Mara baute im Quartal 2.070 BTC ab und kaufte 6.210 BTC, während kein Bitcoin verkauft wurde. Insgesamt hält das Unternehmen nun 26.842 BTC in seiner Bilanz, was es zum zweitgrößten öffentlichen Unternehmen nach BTC‑Beständen nach MicroStrategy macht.

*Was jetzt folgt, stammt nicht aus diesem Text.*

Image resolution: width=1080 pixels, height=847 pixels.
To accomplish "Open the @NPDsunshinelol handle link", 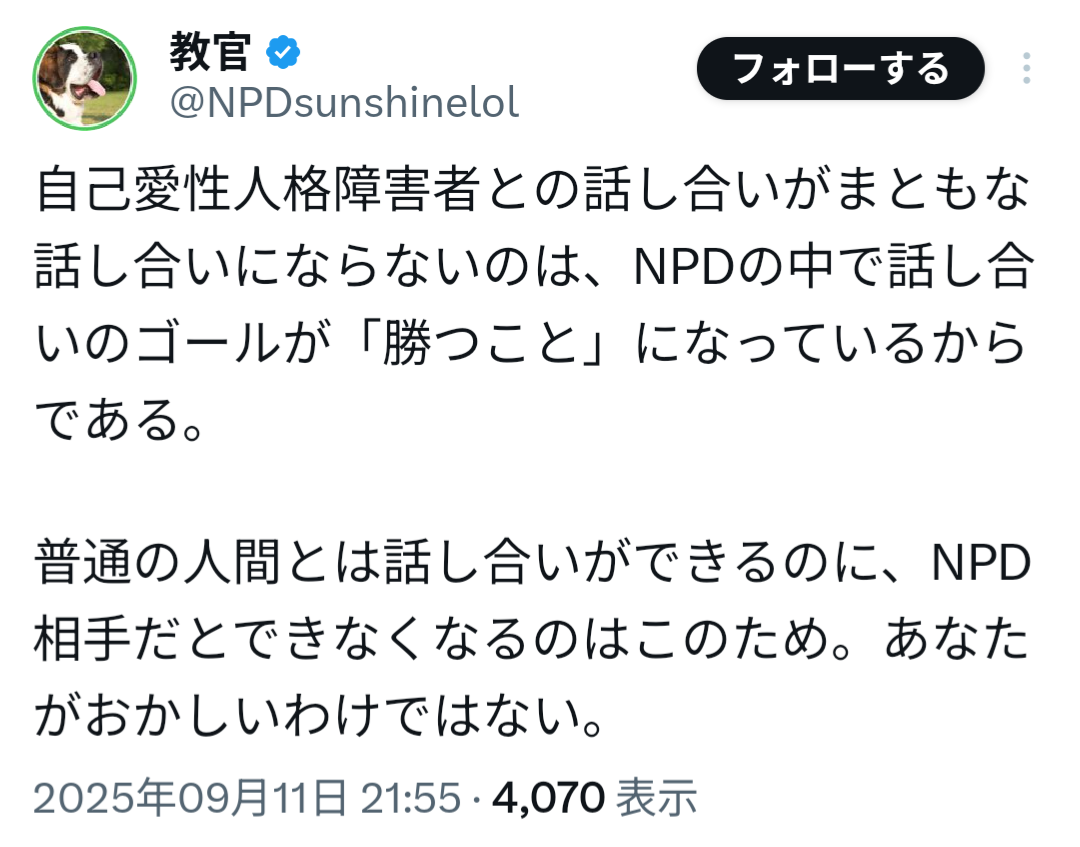I will point(344,103).
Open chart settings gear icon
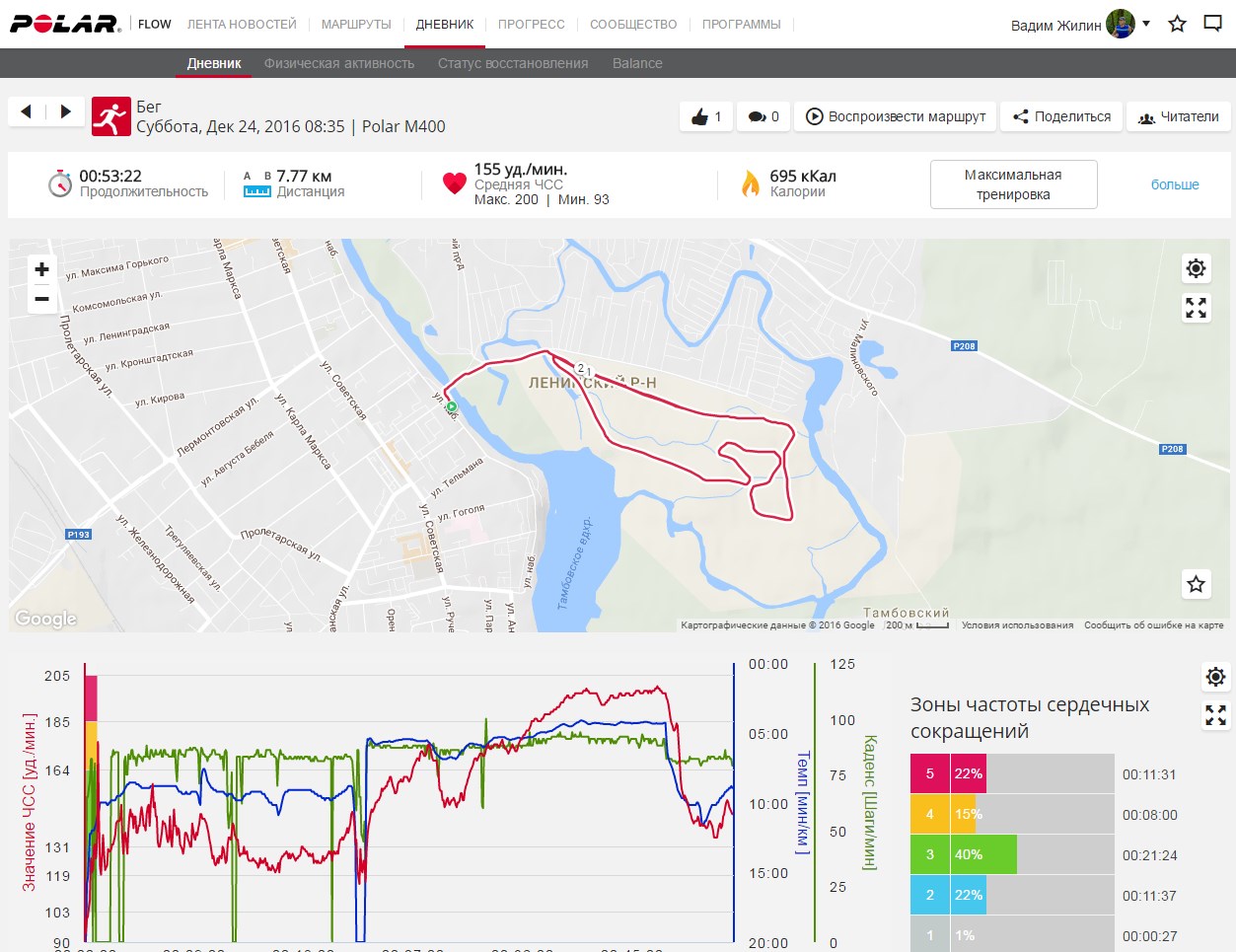This screenshot has width=1236, height=952. click(x=1215, y=677)
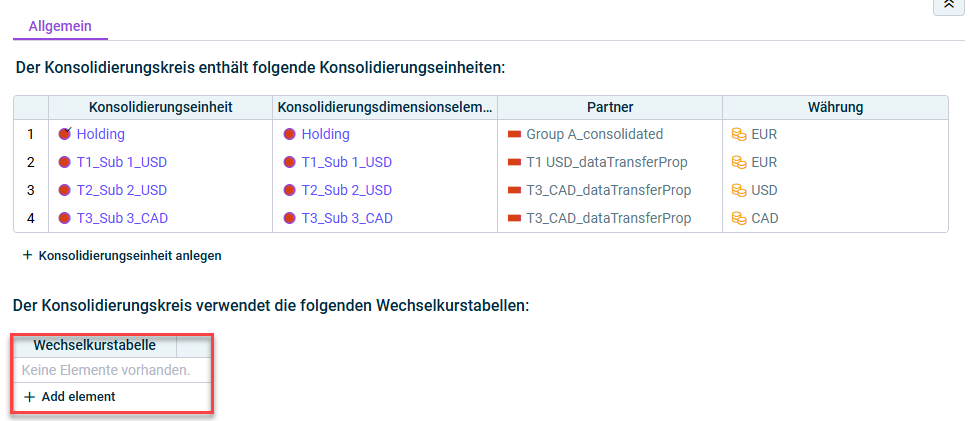Click the coin icon next to CAD currency

(739, 218)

Weitere im dritten Quartal 2024 gemeldete Erfolge des Bitcoin‑Minings umfassen die Einreichung eines klimabezogenen Offenlegungsberichts, die Anerkennung durch den World Energy Council als Finalist für die Energie‑Technologie des Jahres sowie die Mitgründung des Bitcoin‑Voter‑Projekts, das eine „signifikante Rolle bei der Befürwortung pro‑Krypto‑Kandidaten“ in der US‑Administration spielt.
Fazit
Wie wir gesehen haben, führt das digitale Gold, also Bitcoin, in Bezug auf die Aufmerksamkeit der Massen und den Kapitalfluss. Das Billionen‑Dollar‑Asset ist schließlich besser für die moderne Welt und ihre neuen Risiken geeignet. Das bedeutet jedoch nicht, dass der traditionelle sichere Hafen Gold keine Rolle in diesem neuen Zeitalter von Investitionen und Innovationen spielt. Schließlich hat Gold Jahrhunderte überdauert, und nun hat Bitcoin, ähnlich dem gelben Metall, seine Widerstandsfähigkeit in seiner relativ kurzen Geschichte gezeigt.
Daher ist der beste Ansatz für jeden Investor, unabhängig von Alter und sozioökonomischem Hintergrund, sowohl Gold als auch Bitcoin in das Portfolio aufzunehmen, um doppelten Schutz und Vermögenszuwachs zu erzielen!